Dataset records »

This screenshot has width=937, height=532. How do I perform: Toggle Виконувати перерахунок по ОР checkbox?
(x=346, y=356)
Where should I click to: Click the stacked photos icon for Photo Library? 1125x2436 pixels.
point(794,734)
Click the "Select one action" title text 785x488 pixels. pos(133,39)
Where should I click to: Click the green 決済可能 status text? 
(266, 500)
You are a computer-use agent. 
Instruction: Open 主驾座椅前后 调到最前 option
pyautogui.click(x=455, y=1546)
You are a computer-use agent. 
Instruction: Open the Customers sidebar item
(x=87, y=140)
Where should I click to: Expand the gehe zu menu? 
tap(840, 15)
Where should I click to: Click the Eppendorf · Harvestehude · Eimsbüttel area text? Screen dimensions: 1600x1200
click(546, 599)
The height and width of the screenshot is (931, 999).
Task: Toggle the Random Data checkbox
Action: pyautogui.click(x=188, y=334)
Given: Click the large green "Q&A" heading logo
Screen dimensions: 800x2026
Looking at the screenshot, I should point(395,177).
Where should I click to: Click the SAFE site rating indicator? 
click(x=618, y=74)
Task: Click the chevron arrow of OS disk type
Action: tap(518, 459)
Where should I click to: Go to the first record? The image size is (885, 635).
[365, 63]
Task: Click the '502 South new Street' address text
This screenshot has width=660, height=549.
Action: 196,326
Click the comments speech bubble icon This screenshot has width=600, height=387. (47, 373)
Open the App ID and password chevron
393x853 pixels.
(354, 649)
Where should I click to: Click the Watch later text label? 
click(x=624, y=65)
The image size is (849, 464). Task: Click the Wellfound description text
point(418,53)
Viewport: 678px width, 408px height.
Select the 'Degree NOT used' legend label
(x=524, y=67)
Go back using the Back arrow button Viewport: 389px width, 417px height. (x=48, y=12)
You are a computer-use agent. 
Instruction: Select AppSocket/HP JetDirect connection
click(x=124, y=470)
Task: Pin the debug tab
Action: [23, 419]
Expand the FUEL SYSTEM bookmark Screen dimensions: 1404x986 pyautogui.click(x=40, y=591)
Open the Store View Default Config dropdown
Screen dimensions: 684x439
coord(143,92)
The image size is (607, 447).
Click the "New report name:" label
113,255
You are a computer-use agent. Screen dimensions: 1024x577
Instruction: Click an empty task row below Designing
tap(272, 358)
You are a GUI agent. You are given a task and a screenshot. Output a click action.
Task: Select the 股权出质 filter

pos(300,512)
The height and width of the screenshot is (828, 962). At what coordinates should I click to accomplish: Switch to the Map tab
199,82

Brief »
Copy from the entries only those lines that hold the word "Viewport".

Solution to this task »
Viewport: 678px width, 408px height.
Go back using the Back arrow button Viewport: 389px width, 417px height. (x=48, y=12)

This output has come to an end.